It’s a luxury when you’re able to gain divisional ground without playing a game, and that’s the good fortune the Vikings found in Week 6. With the Cowboys handing Green Bay its second loss, the 5-0 Vikings are now at least two games up on the rest of the division. The Bears continue to be impressively inept, and while the Lions managed to climb to .500, that also seems like a likely place for them to end the season.
The bye week theoretically gave the Vikings a chance to heal their injuries, most notably Stefon Diggs. Monday practice reports had Diggs sitting out the session, which is slightly concerning considering the extra week off, but only slightly. Groin injuries can linger, so there’s a chance Diggs sits out another week, but the Monday rest may also simply be a precautionary measure for a player who doesn’t need a full week of practice to be effective on game day. It’s probably a sign of how the season has gone that my initial reaction to the prospect of Diggs not playing against Philadelphia was basically, “Oh well. Thielen will just tear it up again.”
We’ve been lucky, haven’t we?
Let’s take our weekly gaze around the division.
GREEN BAY PACKERS (3-2)
The Dallas Cowboys rolled into Lambeau field and forced four turnovers, beating the Packers 30-16. It was another underwhelming performance for a once-proud, Aaron Rodgers-led offense that is now being called “dysfunctional” by national media. Rodgers threw for 294 yards but just a single touchdown, and also threw an interception, continuing a puzzling skid of mediocrity dating back to last season. He is now 25th in the NFL in both passing yards and completion percentage, and 20th in quarterback rating.
The Packers defense, which has shown improvement through much of the season, surrendered 424 total yards and 3 passing touchdowns to rookie Dak Prescott, partially due to injuries in the secondary. Still, for the considerable fanfare the unit has received, they now sit 16th in the league in scoring defense, giving up 22.6 points per game. After last week’s win, Julius Peppers sarcastically told reporters to “talk about Minnesota; talk about Seattle. Continue to talk about the rest of the guys.” We will, Julius.

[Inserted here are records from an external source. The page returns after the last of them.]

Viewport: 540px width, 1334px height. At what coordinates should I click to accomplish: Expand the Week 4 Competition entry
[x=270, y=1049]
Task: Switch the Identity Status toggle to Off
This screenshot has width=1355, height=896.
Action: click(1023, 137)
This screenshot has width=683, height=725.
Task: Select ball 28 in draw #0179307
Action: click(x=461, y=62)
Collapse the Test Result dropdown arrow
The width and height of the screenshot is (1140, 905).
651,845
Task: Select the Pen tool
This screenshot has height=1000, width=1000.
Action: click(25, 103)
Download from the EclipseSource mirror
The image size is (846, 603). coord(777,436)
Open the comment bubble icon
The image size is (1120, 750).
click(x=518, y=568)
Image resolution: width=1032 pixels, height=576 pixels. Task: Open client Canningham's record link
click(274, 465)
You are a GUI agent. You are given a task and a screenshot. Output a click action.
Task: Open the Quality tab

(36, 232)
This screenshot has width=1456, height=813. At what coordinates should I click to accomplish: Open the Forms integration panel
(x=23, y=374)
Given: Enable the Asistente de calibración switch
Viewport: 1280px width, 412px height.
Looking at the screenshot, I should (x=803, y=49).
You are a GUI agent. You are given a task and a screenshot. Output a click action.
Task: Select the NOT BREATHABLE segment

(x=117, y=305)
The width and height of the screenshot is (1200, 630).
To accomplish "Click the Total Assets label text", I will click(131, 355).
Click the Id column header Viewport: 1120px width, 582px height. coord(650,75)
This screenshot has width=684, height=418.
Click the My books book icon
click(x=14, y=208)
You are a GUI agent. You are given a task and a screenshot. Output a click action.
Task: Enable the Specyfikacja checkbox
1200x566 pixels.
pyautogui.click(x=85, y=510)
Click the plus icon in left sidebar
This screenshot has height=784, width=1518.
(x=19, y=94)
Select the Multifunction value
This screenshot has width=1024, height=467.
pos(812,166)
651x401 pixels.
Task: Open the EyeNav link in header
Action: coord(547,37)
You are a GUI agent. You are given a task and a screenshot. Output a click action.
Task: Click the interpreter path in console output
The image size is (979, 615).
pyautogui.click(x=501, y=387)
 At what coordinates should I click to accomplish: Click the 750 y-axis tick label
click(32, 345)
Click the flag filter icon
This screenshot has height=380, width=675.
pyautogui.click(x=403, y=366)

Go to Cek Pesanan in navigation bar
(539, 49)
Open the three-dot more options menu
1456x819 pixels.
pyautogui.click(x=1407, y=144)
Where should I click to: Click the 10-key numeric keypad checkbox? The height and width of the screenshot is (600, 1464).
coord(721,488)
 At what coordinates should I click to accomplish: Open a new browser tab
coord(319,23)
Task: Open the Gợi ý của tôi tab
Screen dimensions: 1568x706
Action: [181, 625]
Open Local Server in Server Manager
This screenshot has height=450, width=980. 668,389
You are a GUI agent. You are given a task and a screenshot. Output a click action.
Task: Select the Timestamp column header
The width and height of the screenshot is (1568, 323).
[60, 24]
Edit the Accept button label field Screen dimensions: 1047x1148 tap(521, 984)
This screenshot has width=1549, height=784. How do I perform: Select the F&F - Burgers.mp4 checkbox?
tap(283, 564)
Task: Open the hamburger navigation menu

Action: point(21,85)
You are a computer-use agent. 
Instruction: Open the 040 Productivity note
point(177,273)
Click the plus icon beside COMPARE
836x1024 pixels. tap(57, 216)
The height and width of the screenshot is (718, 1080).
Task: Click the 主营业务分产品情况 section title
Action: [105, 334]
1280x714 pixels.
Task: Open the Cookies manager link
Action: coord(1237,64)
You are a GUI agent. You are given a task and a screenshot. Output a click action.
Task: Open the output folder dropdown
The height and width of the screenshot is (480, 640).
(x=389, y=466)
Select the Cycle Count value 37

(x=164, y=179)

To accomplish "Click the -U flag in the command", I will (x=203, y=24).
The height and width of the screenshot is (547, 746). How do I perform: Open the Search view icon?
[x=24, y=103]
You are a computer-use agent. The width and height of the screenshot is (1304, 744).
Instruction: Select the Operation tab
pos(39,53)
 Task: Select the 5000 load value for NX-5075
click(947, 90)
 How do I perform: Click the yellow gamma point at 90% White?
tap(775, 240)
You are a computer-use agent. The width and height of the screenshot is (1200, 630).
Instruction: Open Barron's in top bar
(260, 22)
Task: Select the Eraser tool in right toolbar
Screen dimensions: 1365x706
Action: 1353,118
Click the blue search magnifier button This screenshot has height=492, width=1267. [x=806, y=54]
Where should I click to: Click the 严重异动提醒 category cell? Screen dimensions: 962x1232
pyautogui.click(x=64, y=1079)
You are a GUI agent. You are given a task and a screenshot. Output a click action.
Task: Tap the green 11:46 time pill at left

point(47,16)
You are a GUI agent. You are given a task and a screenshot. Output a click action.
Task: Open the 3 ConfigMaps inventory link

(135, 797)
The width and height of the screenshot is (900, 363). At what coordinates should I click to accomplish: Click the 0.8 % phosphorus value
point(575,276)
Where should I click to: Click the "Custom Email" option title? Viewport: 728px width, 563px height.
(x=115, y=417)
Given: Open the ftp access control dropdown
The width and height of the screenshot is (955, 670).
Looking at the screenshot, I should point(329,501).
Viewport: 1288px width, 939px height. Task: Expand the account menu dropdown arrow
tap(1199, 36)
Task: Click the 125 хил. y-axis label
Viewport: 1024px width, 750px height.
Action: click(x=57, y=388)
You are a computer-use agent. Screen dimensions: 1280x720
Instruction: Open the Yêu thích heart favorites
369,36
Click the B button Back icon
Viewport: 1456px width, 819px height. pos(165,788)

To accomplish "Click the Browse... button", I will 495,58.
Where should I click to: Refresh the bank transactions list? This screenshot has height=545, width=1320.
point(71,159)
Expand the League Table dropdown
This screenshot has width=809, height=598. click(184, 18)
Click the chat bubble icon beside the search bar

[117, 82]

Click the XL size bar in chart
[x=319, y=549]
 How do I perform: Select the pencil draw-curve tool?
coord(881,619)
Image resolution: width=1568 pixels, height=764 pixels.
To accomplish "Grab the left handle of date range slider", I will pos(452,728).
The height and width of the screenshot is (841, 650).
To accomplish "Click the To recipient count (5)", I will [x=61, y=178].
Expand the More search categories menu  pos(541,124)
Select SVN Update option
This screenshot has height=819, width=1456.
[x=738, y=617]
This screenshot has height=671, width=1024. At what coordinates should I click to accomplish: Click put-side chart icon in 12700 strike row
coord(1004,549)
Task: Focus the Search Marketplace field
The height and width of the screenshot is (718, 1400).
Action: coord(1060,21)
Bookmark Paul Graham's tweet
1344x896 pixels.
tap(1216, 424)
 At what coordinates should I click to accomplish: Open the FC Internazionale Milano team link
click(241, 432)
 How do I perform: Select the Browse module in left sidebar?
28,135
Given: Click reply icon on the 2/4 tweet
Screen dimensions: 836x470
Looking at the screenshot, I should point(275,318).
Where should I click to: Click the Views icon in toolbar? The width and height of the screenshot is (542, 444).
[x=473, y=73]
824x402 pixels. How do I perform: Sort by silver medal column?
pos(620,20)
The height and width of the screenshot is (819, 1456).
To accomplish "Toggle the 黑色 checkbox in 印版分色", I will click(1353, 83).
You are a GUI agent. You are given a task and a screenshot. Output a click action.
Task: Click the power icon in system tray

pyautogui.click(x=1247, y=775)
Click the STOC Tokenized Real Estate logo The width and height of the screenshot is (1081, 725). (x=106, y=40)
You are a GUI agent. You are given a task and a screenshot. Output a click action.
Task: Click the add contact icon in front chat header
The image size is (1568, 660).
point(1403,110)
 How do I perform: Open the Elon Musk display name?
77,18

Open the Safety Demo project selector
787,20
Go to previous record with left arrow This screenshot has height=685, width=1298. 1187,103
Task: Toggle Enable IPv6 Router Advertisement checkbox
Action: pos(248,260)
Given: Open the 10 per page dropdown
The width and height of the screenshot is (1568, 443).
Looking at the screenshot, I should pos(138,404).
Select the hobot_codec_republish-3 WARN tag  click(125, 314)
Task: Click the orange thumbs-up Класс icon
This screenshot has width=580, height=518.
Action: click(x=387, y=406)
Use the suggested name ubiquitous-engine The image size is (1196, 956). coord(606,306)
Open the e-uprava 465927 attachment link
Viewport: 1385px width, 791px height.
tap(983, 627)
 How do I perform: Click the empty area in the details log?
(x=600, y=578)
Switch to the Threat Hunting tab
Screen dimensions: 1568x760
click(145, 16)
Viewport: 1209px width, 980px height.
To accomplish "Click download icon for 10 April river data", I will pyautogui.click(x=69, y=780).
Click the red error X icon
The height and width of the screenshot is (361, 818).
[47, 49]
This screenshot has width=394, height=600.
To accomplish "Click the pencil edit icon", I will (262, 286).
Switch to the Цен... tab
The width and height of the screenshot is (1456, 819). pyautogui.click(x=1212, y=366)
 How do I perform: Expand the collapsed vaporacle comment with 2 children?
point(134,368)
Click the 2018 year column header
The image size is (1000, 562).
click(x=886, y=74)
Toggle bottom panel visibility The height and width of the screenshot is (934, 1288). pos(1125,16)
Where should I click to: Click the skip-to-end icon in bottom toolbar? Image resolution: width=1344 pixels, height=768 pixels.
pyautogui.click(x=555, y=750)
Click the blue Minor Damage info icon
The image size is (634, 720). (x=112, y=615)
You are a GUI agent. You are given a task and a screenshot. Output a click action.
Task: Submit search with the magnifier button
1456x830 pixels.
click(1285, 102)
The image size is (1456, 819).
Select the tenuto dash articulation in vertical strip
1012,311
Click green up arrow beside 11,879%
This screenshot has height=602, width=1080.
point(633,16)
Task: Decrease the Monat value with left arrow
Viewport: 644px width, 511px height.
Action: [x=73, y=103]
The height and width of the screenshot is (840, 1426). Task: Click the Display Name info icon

It won’t be easy when the Vikings go to Lambeau, but if the Packers offense continues to struggle, it will be interesting to see how they perform against the Vikings defense this time around. Regardless, Minnesota is firmly in the drivers seat in the division until further notice.
DETROIT LIONS (3-3)
The Lions won a wild one to improve to 3-3, beating the Rams 31-28 on Matt Prater’s go-ahead 34-yard field goal and a clinching interception from Rafael Bush. That makes two wins in a row in essentially the same fashion; in Week 5, it was Darius Slay with the interception after Prater’s kick to seal Detroit’s win over Philadelphia.
The Lions are showing life, and are the highest scoring team in the division with 25 points per game (the Vikings are second with 23.8). Offensively, they’ve proven they can be dangerous even without Calvin Johnson, but the defense is still bad enough to keep the Lions out of serious contention for the North; Detroit surrenders 25.5 ppg, 22nd in the NFL. It’s the same makeup they’ve had for years, and one that has consistently kept them out of the playoffs.
Detroit is a team worth monitoring, and figures to at least keep things interesting until late in the season. Next up is a date with the Redskins at Ford Field.
CHICAGO BEARS (1-5)
The Bears lost again. This is not surprising. What differentiates their 17-16 loss to the Jaguars from the rest is the way in which they did it; Chicago carried a 13-0 lead into the fourth quarter at Soldier Field, and had stymied the Jacksonville offense all game. But the Jags came roaring back, and a 51-yard Blake Bortles to Arrelious Benn touchdown with 2:49 left in the game gave Chicago its fifth loss. Like the Lions, the Bears game also had odd similarities to the week before, when they gave up a late Andrew Luck touchdown pass to again snatch defeat from the jaws of victory.
Chicago’s lone victory came in the division, against Detroit, so there’s that. A relative bright spot against the Jaguars was Brian Hoyer throwing for 302 yards, which gives him four straight 300-yard games in place of injured Jay Cutler. At this point, no matter the record, I wouldn’t be surprised if the Bears stuck with Hoyer even when Cutler is ready to go; Hoyer has better command of the offense, is infinitely more likable, and Cutler gave them nothing in the first two games. They’re shackled to Cutler’s awful long-term contract, but they may just have to take their medicine and eat the sunk cost if they’re going to turn the page. Cutler has proven he’s not the answer in Chicago.
Next, the Bears head to Lambeau for a Thursday night tilt with the Packers. That should be a fun one.